Riklin Kathy · Nationalrat · 2010-09-27
Riklin Kathy · Nationalrat · Zürich · Fraktion CVP/EVP/glp · 2010-09-27
Wortprotokoll
Ich freue mich, dass heute in diesem Saal die Musik abgeht. Das Wichtigste vorweg: Die Mitglieder der CVP/EVP/glp-Fraktion unterstützen - mit wenigen Ausnahmen - die Volksinitiative "Jugend und Musik".
Mit unserer neuen Bundesrätin Simonetta Sommaruga haben wir den Beweis, dass musikalische Bildung ein guter Weg zum Erfolg ist, auch in der Politik. In einer immer kopflastigeren Gesellschaft, in der Wissen und Produktivität an vorderster Stelle stehen, ist die Musikausbildung von umso grösserer Bedeutung. Musikalische Ausbildung bringt den nötigen Ausgleich und fördert Bereiche, denen in unserer ökonomisch orientierten Gesellschaft die Gefahr droht, vernachlässigt und verdrängt zu werden.
Wir alle müssen leider feststellen: Die musikalische Bildung fristet in der Schweiz ein Schattendasein. Dabei führt musikalische Bildung nachweislich zu zusätzlichen positiven Effekten. Musikalische Bildung fördert auch mathematische und soziale Kompetenzen. Gerade der Pisa-Spitzenreiter Finnland legt grossen Wert auf die Förderung des Musikunterrichts in der Volksschule. Bei uns haben leider nicht alle Kinder diese Chance.
Der Sportförderung geht es in der Schweiz besser. Gerade eben, am ersten Montag dieser Herbstsession, haben wir einstimmig das Sportförderungsgesetz revidiert. Mit dem revidierten Sportförderungsgesetz wird das Programm "Jugend und Sport" sogar für Kinder ab dem 5. Altersjahr eingeführt. Ein solches Förderprogramm sollte auch im Bereich der Musik eingeführt werden. Die Musik braucht im ganzen Bildungsbereich und in der Kultur den ihr gebührenden Platz. Ähnlich wie bei der Sprachförderung, der Bewegungsförderung, aber auch bei Mathematik, Technik und Naturwissenschaften, welche übrigens grosse Affinitäten zur Musik haben, gilt auch bei der Musik: je früher, desto besser!

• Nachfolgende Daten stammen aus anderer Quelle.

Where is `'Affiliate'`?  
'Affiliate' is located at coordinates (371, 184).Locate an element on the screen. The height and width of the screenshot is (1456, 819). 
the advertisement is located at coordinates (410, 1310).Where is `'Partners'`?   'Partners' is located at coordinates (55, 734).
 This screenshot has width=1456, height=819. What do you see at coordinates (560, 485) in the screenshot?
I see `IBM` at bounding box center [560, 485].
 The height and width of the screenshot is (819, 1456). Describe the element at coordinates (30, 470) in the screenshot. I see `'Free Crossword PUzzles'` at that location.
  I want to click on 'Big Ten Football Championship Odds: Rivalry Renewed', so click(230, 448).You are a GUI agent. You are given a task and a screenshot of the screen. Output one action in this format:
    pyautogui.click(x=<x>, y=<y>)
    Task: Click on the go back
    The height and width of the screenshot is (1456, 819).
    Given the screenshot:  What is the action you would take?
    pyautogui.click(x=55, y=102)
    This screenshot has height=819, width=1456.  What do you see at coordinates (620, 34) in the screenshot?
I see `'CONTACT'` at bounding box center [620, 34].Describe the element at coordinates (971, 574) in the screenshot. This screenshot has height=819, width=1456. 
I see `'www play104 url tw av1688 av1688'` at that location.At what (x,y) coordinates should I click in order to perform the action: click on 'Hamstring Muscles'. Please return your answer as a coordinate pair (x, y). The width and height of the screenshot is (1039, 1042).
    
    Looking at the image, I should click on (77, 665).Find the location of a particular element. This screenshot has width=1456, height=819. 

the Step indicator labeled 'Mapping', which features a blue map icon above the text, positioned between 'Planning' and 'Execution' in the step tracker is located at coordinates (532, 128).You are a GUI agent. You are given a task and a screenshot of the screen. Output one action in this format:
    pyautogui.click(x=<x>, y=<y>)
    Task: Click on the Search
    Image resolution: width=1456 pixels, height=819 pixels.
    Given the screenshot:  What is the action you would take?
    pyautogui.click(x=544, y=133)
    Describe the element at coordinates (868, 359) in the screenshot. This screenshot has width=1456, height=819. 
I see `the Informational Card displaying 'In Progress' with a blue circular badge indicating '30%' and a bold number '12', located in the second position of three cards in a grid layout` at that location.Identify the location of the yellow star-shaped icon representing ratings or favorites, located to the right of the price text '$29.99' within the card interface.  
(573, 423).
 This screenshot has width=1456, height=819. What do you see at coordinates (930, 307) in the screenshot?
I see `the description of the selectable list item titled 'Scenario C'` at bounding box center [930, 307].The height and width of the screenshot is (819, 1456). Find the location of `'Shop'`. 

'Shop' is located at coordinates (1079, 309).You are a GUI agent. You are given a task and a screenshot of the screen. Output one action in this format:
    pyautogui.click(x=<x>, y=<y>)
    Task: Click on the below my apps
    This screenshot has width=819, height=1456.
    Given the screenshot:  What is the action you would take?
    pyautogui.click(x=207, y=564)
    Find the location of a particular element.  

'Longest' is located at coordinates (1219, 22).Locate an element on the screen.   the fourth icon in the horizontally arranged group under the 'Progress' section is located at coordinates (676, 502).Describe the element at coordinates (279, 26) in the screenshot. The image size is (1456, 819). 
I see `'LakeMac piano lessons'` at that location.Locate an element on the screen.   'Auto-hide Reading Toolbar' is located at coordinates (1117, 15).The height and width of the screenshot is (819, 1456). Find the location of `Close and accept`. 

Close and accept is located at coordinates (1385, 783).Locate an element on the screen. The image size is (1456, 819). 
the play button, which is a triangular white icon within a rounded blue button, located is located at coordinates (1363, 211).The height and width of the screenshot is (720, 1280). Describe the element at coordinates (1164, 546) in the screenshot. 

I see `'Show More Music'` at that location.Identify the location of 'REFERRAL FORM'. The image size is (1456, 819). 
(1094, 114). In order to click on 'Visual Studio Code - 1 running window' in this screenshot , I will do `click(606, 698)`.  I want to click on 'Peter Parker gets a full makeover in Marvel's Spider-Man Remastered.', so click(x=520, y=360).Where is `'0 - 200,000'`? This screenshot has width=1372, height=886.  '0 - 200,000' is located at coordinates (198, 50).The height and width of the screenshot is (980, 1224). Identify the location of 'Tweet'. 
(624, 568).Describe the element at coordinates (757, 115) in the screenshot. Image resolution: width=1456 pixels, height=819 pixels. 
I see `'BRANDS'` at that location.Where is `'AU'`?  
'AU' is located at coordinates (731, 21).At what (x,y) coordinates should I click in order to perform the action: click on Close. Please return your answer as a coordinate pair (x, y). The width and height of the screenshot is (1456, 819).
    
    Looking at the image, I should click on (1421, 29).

Die EDK fürchtet um ihre Kompetenzbereiche und die Kantone um die Bildungshoheit. Hier können wir Entwarnung geben. Die Initiative sieht nicht die konkrete Ausgestaltung des Musikunterrichts an den Schulen vor, sondern nur gesetzliche Grundsätze für diesen. Die Initiative will auch die Sicherung der Ausbildung von genügend Fachlehrpersonen in Musik. Auch die Musikschulen, die in den meisten Kantonen keine bedeutende Stellung einnehmen, sollen mit der Initiative gestärkt werden. Kurz, die Kantone müssen endlich ihre Verantwortung für die ausserschulische musikalische Bildung wahrnehmen - analog dem Sport.
Ein Grund mehr für ein Ja zu dieser Initiative: Es gibt rund 500 000 organisierte Musizierende in der Schweiz; Hunderte von Gesangsvereinen, Chören, Jodlergruppen, Orchester und Musikvereine stehen hinter der Initiative.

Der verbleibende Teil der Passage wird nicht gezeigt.